All in all though, there still isn’t a whole lot that’s terribly difficult going on here. With a simple countdown variable like we used on the Game Boy, the two-phase screen update, and the joystick and scroll code, the complete VBLANK routine and its support functions weigh in at just 214 bytes. Those 214 bytes take most of a frame to execute sometimes, since we occasionally have to copy 8 kilobytes over an incredibly crowded data channel, but it does that at the fastest speed the system permits.

What’s left?

I still haven’t actually implemented the automaton at this point, just the ability to convert a grid into a form interpretable by the VDP and then actually copied into VRAM regularly.

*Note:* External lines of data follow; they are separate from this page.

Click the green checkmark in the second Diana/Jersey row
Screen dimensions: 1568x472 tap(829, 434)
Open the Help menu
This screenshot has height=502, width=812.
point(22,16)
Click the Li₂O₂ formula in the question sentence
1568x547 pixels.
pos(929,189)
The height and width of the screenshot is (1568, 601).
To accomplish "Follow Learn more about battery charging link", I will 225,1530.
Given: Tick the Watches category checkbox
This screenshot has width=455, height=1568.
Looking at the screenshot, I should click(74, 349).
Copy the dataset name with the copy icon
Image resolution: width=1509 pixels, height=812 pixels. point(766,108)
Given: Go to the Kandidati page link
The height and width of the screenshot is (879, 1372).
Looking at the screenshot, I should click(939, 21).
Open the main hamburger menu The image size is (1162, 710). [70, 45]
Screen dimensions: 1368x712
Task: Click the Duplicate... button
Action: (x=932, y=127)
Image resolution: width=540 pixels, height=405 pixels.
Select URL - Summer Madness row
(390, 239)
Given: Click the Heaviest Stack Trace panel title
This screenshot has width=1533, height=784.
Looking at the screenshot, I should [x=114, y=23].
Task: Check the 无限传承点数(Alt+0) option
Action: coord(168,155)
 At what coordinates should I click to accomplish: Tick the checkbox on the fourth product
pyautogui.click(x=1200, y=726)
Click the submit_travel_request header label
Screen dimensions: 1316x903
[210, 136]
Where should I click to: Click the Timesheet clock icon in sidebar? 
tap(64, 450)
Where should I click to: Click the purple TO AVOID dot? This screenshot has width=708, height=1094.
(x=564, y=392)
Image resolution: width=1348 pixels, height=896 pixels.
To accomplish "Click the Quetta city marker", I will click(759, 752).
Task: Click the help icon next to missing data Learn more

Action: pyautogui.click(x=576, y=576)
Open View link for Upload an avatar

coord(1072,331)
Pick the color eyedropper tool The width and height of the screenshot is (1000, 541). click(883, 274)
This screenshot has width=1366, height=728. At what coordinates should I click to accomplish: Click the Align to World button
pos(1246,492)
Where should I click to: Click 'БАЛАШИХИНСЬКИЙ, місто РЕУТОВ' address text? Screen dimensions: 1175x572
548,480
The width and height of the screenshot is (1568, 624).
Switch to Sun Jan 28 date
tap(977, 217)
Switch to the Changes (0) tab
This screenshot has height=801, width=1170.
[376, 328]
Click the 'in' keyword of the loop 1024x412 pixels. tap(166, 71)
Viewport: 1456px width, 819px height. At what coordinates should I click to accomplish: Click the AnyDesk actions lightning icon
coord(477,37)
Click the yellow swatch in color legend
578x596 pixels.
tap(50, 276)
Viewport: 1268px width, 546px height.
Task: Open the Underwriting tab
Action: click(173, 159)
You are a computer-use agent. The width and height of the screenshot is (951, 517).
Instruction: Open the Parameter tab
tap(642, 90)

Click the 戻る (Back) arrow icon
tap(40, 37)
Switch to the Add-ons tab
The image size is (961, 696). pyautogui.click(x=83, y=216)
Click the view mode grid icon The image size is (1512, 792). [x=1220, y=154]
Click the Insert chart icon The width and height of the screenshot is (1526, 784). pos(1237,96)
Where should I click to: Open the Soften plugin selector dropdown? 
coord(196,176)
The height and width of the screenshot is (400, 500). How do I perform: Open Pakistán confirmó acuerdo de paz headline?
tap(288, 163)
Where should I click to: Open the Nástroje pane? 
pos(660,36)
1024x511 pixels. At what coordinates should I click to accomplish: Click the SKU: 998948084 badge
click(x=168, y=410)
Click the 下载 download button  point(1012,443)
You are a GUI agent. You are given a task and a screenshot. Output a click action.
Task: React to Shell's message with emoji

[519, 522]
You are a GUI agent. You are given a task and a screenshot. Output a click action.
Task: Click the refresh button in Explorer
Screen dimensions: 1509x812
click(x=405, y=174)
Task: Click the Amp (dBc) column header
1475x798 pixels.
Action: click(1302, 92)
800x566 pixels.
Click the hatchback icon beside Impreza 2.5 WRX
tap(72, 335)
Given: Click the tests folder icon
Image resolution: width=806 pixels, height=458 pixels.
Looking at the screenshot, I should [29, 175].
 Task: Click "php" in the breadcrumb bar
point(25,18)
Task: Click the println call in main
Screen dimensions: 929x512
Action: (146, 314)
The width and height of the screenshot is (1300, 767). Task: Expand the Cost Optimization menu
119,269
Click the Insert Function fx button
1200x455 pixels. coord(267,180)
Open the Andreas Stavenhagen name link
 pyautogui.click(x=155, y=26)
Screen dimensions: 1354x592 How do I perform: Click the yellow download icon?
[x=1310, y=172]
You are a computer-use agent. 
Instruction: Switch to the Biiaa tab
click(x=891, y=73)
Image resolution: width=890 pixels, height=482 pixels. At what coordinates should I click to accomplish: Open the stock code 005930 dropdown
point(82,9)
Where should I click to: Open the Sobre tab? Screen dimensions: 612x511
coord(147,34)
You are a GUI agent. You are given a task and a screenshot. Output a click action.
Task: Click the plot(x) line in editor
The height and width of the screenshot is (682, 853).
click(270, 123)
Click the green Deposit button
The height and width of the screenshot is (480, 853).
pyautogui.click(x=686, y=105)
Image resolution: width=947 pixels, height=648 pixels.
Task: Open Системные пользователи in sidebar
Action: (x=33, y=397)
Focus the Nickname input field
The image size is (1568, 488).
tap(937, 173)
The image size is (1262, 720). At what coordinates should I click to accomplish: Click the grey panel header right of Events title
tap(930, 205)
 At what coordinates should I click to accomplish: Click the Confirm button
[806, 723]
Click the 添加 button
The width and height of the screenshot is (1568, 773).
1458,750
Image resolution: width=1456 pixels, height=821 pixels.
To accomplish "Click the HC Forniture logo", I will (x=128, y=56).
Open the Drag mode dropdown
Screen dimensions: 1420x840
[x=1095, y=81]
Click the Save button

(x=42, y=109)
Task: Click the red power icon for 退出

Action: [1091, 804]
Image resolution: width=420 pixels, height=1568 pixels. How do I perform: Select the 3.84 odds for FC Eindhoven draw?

So I’ll need to write my CCAStep routine. I’ll also need to expand the joystick routine a bit so that I reset the automaton with the START button.

If display tearing is too noticable, I’ll need to reimplement the double buffering technique I used on the Game Boy automaton here. We’ve got plenty of VRAM spare to do this, but I’m treating that as more of a bonus refinement for now.

Lastly, I still haven’t used the YM2612 sound chip to do the FM synthesis it was designed to actually do. So the final piece of mandatory work for the project will be to give it a soundtrack.

From here on out, that’s really all just ticking boxes. There’s nothing new I need to really master; it’s just a matter of doing things I’ve done before in other contexts in this new context. On we go!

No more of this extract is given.